Personal information
- Full name: Héctor Leonardo Marinaro
- Date of birth: 23 July 1931
- Place of birth: Buenos Aires, Argentina
- Date of death: 30 January 2017 (aged 85)
- Place of death: Newmarket, Ontario, Canada
- Position: Central defender

Senior career*
- Years: Team / Apps / (Gls)
- 1947–1953: Racing Club
- 1953–1957: Almagro
- 1957–1963: CD FAS
- 1961: → Montreal Concordia (loan)
- 1962: Tampico (loan)
- 1963–1965: Toronto Italia

Managerial career
- 1962: Tampico (assistant)
- 1966: Toronto Italia
- 1967–1968: Toronto Falcons (assistant)
- 1973: Toronto Italia
- 1976–: Toronto Italia
- 1986–1991: Toronto Blizzard
- 1994: Toronto Rockets

= Héctor Marinaro (footballer, born 1931) =

Argentine footballer and manager

Héctor Leonardo Marinaro Sr. (23 July 1931 – 30 January 2017) was an Argentine football player and coach. A central defender, he played professionally in Argentina, El Salvador, Mexico and Canada before becoming a coach and general manager for several indoor and outdoor professional teams in the Toronto area.

== Player ==
Marinaro began his professional career with Racing Club of the Argentine first division when he was sixteen years old.
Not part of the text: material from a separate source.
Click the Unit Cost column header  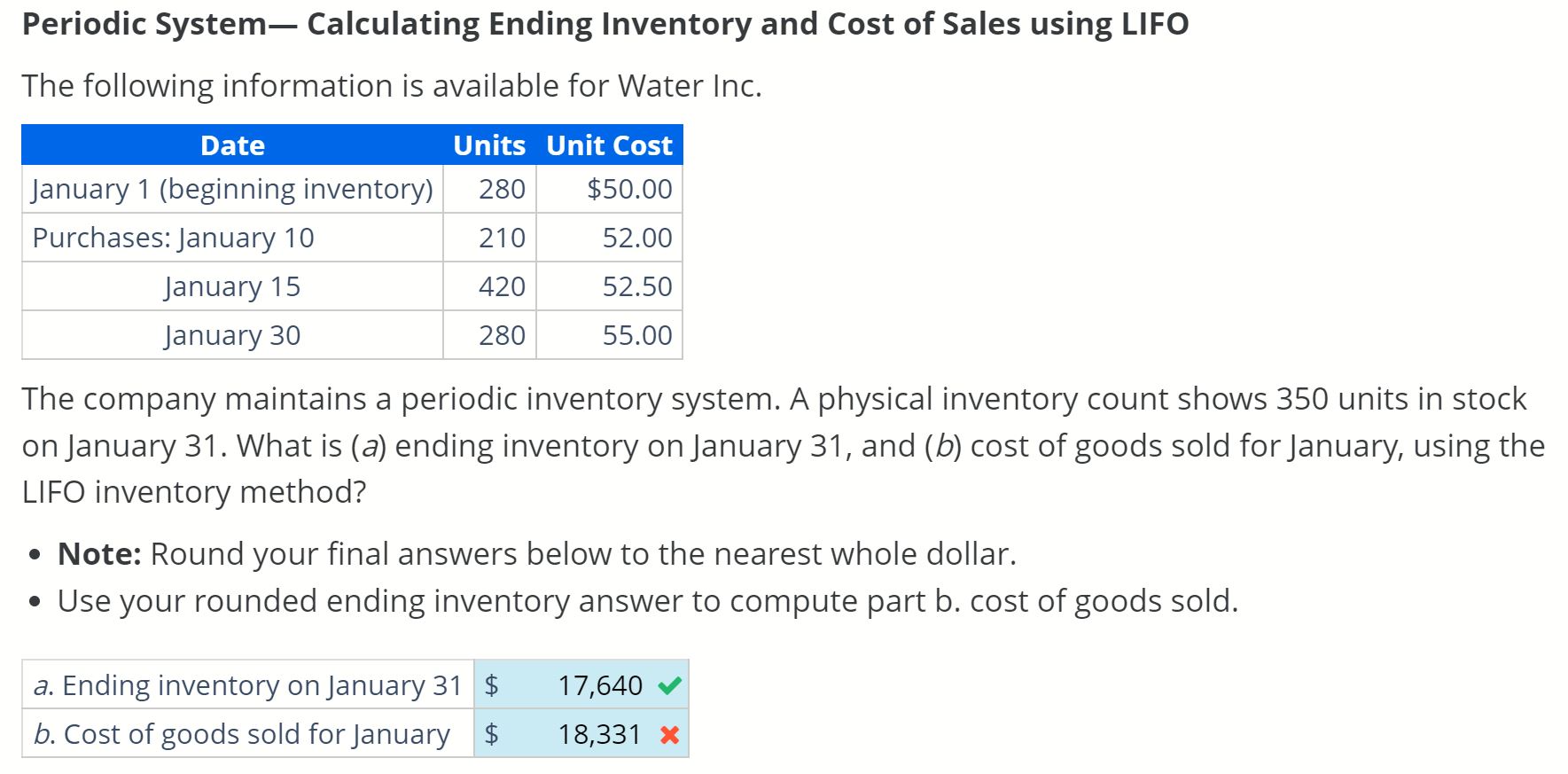pos(609,145)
Six years later, he transferred to second division club Almagro. Four years later, at age 26, he moved to El Salvador club CD FAS. He spent five seasons in El Salvador, winning three championships (1959, 1962 and 1963). In 1961, he spent the summer playing on loan with Montreal Concordia in the Québec National Soccer League. Concordia won the league championship and Marinaro was named the league MVP, but had to return to El Salvador immediately after the championship game and before the awards presentation. In 2006, he was finally awarded the trophy which had disappeared for over twenty years. In addition to playing in the NSL, Concordia also entered the International Soccer League. In 1962, he played on loan with Mexican club Tampico. In 1963, Marinaro left El Salvador and moved to Canada permanently. That year, he joined Toronto Italia of the Eastern Canada Professional Soccer League.

== Coaching ==
Marinaro began coaching in 1962, when he was an assistant coach, as well as player, with Tampico. In 1966, Marinaro began the head coach of Toronto Italia. In 1967, he became an assistant coach with the Toronto Falcons of the National Professional Soccer League. The Falcons then entered the North American Soccer League in 1968, but folded at the end of the season. In 1973, he returned to coach Toronto Italia in the National Soccer League.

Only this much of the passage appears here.